According to Gardent, Brightwell customers like their dispensing systems to be flexible. “Our Modular and Mercury soap dispensers have very different styles and can be used with either a pouch or reservoir container and a range of pumps including liquid, foam and spray,” she said. “The containers and pumps are all interchangeable and this helps our customers to simplify their stock management and broaden their offer.”
She says the company carries out research to help fulfil its customers’ requirements. “We also build bespoke dispensing systems designed to fit their needs and blend in with their branding.”
According to Hagleitner’s washroom hygiene product manager Nicole Wolfbeisz most customers require a dispenser that is hygienic and easy to use while also offering anti-theft protection and consumption control.
“A good dispensing system should combine all these elements while protecting the contents from contamination,” she said. “It should be attractive in design, too, since it is becoming increasingly important to differentiate ourselves from the competition. And dispensers should be ‘never empty’ – in other words the toilet paper or soap must not run out between maintenance checks.”
Has to work
According to international vice-president of Bobrick Washroom Equipment Andrew Sweibel reliability is the customer’s top consideration. “The dispenser must work in the selected environment so that the building owner receives the right product functionality, aesthetic appearance and the right life-cycle cost for the facility,” he said.
Consumption control and cost savings are also key requirements in today’s struggling economy, says Sweibel. “What customers need to remember is that the least expensive system to install is not always the least expensive option over the lifespan of the product,” he added. “For example, free dispensers provided by paper companies in return for long-term proprietary paper contracts can end up costing the building owner significantly more in the long run.”
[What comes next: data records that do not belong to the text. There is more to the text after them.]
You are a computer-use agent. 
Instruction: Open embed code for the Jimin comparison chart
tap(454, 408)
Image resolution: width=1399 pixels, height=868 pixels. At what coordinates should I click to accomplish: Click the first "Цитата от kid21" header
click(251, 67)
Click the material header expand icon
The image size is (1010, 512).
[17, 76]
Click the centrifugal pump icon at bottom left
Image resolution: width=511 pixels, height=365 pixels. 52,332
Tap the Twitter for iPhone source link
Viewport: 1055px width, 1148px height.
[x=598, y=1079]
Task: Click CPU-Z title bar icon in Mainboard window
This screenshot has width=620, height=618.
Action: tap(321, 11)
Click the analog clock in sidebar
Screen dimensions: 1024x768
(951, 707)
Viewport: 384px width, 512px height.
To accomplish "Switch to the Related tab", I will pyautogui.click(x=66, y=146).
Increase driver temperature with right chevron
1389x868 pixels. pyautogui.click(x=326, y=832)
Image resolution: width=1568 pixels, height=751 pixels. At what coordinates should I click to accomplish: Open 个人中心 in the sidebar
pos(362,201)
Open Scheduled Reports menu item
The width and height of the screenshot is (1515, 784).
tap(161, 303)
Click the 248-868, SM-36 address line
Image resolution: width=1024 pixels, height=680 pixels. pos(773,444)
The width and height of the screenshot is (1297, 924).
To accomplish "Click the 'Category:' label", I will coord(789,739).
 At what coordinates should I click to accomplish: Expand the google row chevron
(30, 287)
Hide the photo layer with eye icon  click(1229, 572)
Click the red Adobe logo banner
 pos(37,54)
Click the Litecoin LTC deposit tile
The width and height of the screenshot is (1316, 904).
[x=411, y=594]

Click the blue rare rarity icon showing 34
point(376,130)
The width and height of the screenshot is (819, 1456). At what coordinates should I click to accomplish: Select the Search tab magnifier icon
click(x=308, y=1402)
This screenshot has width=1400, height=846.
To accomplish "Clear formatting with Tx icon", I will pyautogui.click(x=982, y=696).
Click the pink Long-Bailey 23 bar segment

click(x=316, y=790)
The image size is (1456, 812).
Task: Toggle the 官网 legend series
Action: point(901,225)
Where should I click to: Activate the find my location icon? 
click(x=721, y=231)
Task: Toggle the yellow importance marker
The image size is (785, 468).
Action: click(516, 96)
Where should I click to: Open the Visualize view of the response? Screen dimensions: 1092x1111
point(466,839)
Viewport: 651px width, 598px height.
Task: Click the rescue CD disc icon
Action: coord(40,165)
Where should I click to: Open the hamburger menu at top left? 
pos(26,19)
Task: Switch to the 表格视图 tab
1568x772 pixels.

According to Vectair marketing manager Matt Wonnacott most customers want a dispensing system that is cost-effective, aesthetically pleasing, secure and durable.
“A good system combines all these elements at affordable prices,” he said. “The trick is to use an innovative design while at the same time making the dispenser simple for the end user.”
He says other key requirements are that a dispenser should be environmentally-friendly, easy to service and intelligent while offering different programming choices depending on the location. Vectair products include the Omniscent Large Space Fragrancing System which uses a biodegradable ceramic cartridge to provide fragrance for areas up to 500 cubic metres in size.
According to Wonnacott the company provides the customers with what they want by listening closely to their needs. “We talk to customers, consider what is currently on the market and look at the ways in which we can improve our current forms of dispensing,” he said. “The most important thing a manufacturer can do is to actually ask customers what they want from a dispenser - and go with the feedback given.”